Contextual Information Sidebar
Understand 2.0 pushes information to you as you move about the editor in a source file.
The place where the information is shown is the Contextual Information Sidebar (CIS)
Let's take the acryonym apart:
- C – contextual. Context is wherever you are in source code. In a file, at a line, inside a class, inside a method.
- I – information. That is what Understand provides – information about code.
- S – Sidebar. Hint… look for the "context" "information" on the right side of your editor.
The CIS watches where you are as you visit source code an pushes information about the file you are in and the scope you are in.
First the "File Context" area, which is divided into two tabs:
Structure Browser shows you the major parts of the file.
In this case, Includes, public functions, so forth.
It also highlights where you are in the editor in the Structure Browser – like a radar overview.
Next is the File Information tab:

Looks familiar doesn't it. It is the Information Browser, but always for the file your are editing.
Note that how you configure the IB here, doesn't affect how the others in the rest of the GUI work –
this one remembers just its settings.
Okay, so where ever you go, CIS tells you about the File you are in.
Now as you move about the file, your scope changes. Hence the second part, "Scope Context".
Again, it is divided into two sections.
The first, is the Scope Information section, which is the Information Browser for the scope you are in:

Whatever scope you are in, the Scope Context IB shows you the Information Browser for it. Auto-magically.
Next up is something pretty new. I'm quasi-proud of it, because I thought of it.
But a new engineer with Scitools, Rob Gempeler, implemented it.

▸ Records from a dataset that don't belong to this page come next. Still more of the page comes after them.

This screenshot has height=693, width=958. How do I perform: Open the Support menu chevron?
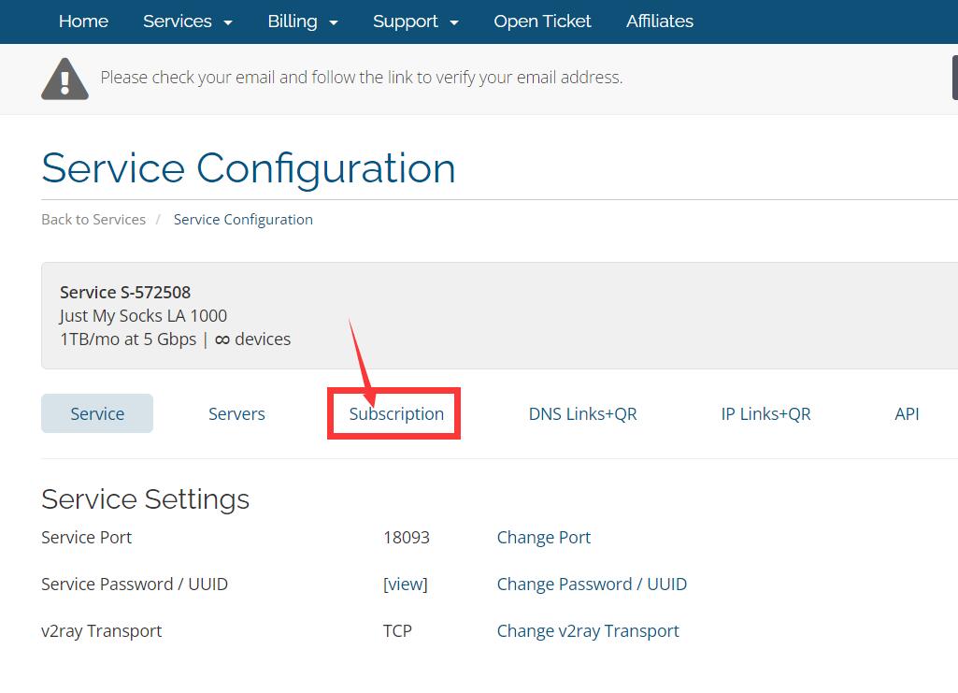point(454,22)
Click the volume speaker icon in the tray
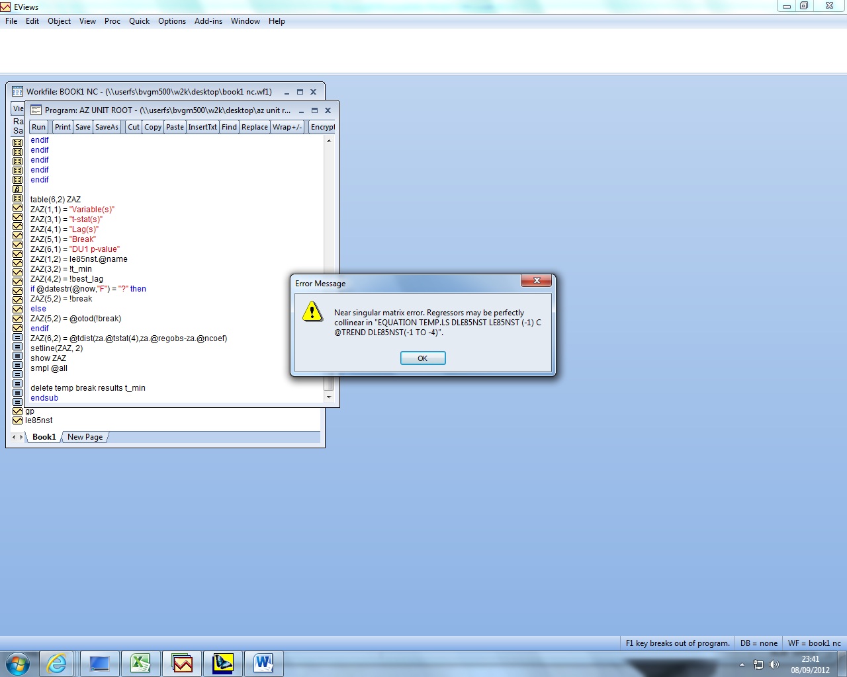Viewport: 847px width, 677px height. (x=774, y=664)
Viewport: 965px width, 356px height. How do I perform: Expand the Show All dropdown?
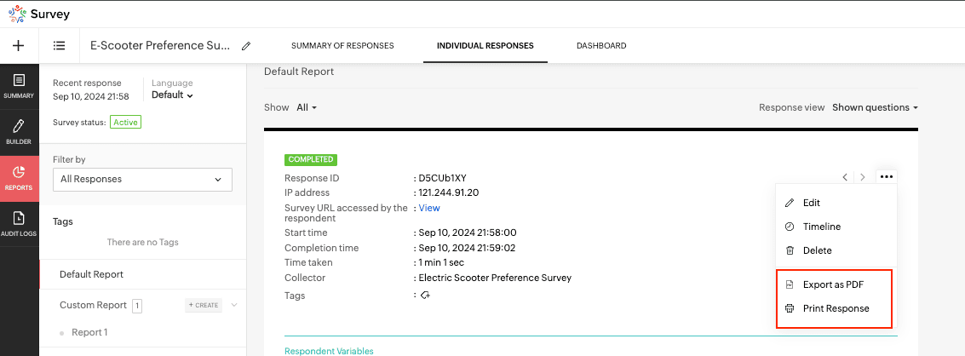click(x=307, y=108)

It is called the "Context Browser".
Its job is to always tell you where you are, with quick links to higher scopes, AND,
to provide a quick list of entities within a window of your cursor.

So above, we can see that when the cursor is at line 17, I'm in file ActionItem.cpp,
Class ActionItem, and Public Virtual Function "redo".
Further more, as I look at that region of code:
with a glance to the right I can see that "Applied" is an enumerator – 2,
and REQUIRE is an unknown function (actually it is a macro I forgot to define).